• _Work task_
Each record must be repeated exactly as it stands.
*-*-*
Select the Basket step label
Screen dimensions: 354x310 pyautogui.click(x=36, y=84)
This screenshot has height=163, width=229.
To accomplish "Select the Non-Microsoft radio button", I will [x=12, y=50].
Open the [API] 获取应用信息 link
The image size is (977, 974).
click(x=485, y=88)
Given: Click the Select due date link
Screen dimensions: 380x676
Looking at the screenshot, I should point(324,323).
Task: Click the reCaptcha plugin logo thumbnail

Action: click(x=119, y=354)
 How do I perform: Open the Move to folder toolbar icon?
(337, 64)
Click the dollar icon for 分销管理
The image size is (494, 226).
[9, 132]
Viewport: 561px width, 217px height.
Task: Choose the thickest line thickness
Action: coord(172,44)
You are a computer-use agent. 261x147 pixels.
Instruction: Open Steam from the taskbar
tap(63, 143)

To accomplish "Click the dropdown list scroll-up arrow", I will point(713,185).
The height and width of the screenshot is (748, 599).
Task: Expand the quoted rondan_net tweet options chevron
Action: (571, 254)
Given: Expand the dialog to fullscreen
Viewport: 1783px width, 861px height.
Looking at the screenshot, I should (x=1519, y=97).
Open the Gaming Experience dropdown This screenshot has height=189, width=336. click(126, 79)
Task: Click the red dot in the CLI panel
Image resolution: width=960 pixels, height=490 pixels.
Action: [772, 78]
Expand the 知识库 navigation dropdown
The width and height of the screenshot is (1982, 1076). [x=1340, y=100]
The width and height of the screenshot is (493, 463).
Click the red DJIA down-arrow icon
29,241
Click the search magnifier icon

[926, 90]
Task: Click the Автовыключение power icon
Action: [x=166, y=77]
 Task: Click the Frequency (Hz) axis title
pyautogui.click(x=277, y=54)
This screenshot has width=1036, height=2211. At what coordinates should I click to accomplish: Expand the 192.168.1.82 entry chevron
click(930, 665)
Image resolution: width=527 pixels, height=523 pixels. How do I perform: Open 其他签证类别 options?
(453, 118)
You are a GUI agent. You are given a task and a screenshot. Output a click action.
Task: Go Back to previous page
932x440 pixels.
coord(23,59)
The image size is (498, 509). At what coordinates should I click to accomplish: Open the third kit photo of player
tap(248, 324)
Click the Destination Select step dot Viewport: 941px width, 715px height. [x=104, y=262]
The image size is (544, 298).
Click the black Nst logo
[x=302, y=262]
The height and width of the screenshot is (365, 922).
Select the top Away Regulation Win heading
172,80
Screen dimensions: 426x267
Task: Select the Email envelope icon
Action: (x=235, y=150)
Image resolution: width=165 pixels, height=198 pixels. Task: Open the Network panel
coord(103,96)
*-*-*
• _Reply to the task_
Select the Basket step label
Screen dimensions: 354x310 pyautogui.click(x=36, y=84)
This screenshot has height=163, width=229.
To accomplish "Select the Non-Microsoft radio button", I will [x=12, y=50].
Open the [API] 获取应用信息 link
The image size is (977, 974).
click(x=485, y=88)
Given: Click the Select due date link
Screen dimensions: 380x676
Looking at the screenshot, I should point(324,323).
Task: Click the reCaptcha plugin logo thumbnail

Action: click(x=119, y=354)
 How do I perform: Open the Move to folder toolbar icon?
(337, 64)
Click the dollar icon for 分销管理
The image size is (494, 226).
[9, 132]
Viewport: 561px width, 217px height.
Task: Choose the thickest line thickness
Action: coord(172,44)
You are a computer-use agent. 261x147 pixels.
Instruction: Open Steam from the taskbar
tap(63, 143)

To accomplish "Click the dropdown list scroll-up arrow", I will point(713,185).
The height and width of the screenshot is (748, 599).
Task: Expand the quoted rondan_net tweet options chevron
Action: (571, 254)
Given: Expand the dialog to fullscreen
Viewport: 1783px width, 861px height.
Looking at the screenshot, I should (x=1519, y=97).
Open the Gaming Experience dropdown This screenshot has height=189, width=336. click(126, 79)
Task: Click the red dot in the CLI panel
Image resolution: width=960 pixels, height=490 pixels.
Action: [772, 78]
Expand the 知识库 navigation dropdown
The width and height of the screenshot is (1982, 1076). [x=1340, y=100]
The width and height of the screenshot is (493, 463).
Click the red DJIA down-arrow icon
29,241
Click the search magnifier icon

[926, 90]
Task: Click the Автовыключение power icon
Action: [x=166, y=77]
 Task: Click the Frequency (Hz) axis title
pyautogui.click(x=277, y=54)
This screenshot has width=1036, height=2211. At what coordinates should I click to accomplish: Expand the 192.168.1.82 entry chevron
click(930, 665)
Image resolution: width=527 pixels, height=523 pixels. How do I perform: Open 其他签证类别 options?
(453, 118)
You are a GUI agent. You are given a task and a screenshot. Output a click action.
Task: Go Back to previous page
932x440 pixels.
coord(23,59)
The image size is (498, 509). At what coordinates should I click to accomplish: Open the third kit photo of player
tap(248, 324)
Click the Destination Select step dot Viewport: 941px width, 715px height. [x=104, y=262]
The image size is (544, 298).
Click the black Nst logo
[x=302, y=262]
The height and width of the screenshot is (365, 922).
Select the top Away Regulation Win heading
172,80
Screen dimensions: 426x267
Task: Select the Email envelope icon
Action: (x=235, y=150)
Image resolution: width=165 pixels, height=198 pixels. Task: Open the Network panel
coord(103,96)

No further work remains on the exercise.